> Prompt
Arrange the rows below as a Markdown table with the columns n and Line, one numbered entry per line. Leave out blank lines and the pictures.

> Data shown

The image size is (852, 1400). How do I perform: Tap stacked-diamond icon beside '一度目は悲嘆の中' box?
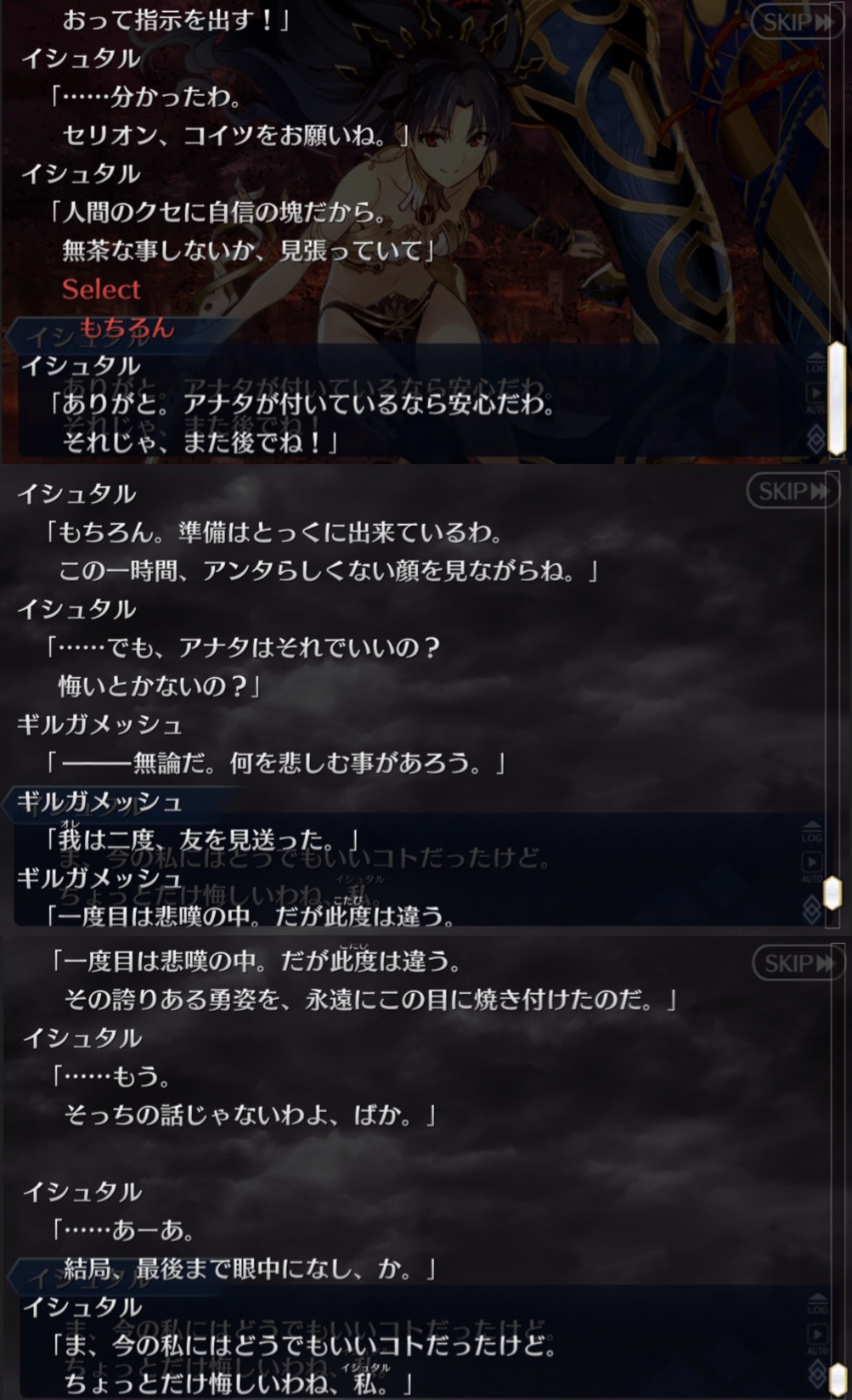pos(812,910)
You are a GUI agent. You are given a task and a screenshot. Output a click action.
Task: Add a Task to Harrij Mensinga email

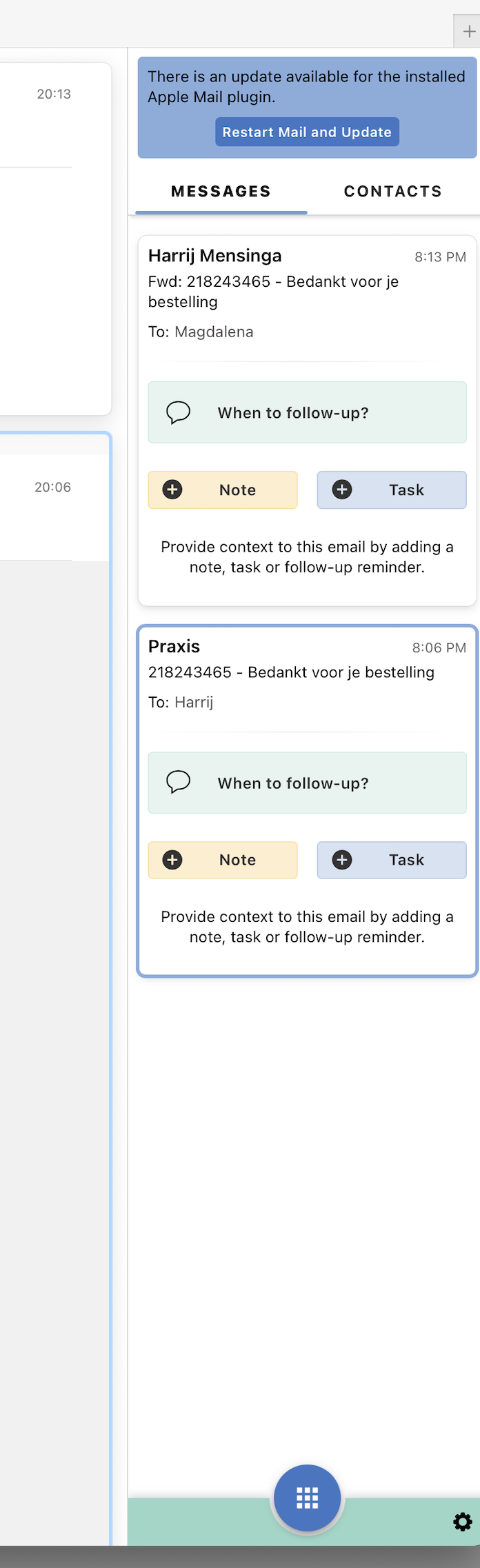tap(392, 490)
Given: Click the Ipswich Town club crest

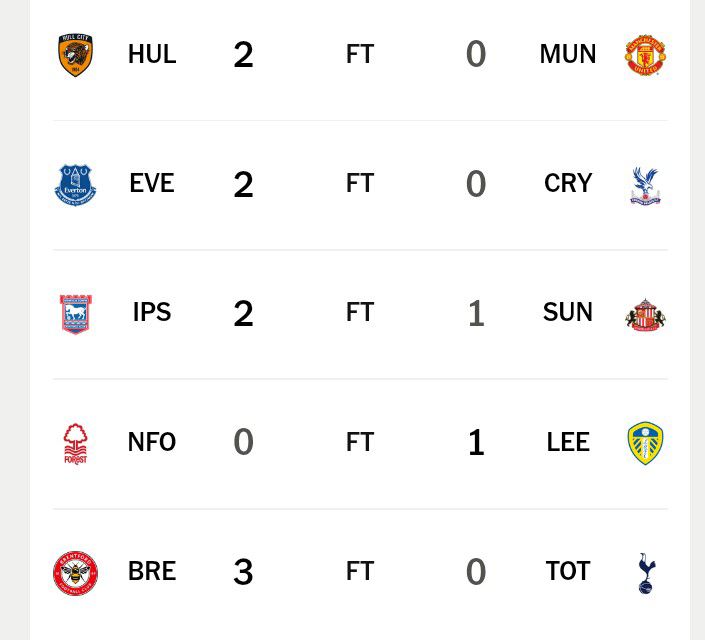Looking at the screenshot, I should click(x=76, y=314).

> Result
| n | Line |
|---|---|
| 1 | The image size is (852, 1400). How do I perform: Tap stacked-diamond icon beside '一度目は悲嘆の中' box? |
| 2 | pos(812,910) |
| 3 | You are a GUI agent. You are given a task and a screenshot. Output a click action. |
| 4 | Task: Add a Task to Harrij Mensinga email |
| 5 | tap(392, 490) |
| 6 | Given: Click the Ipswich Town club crest |
| 7 | Looking at the screenshot, I should click(x=76, y=314). |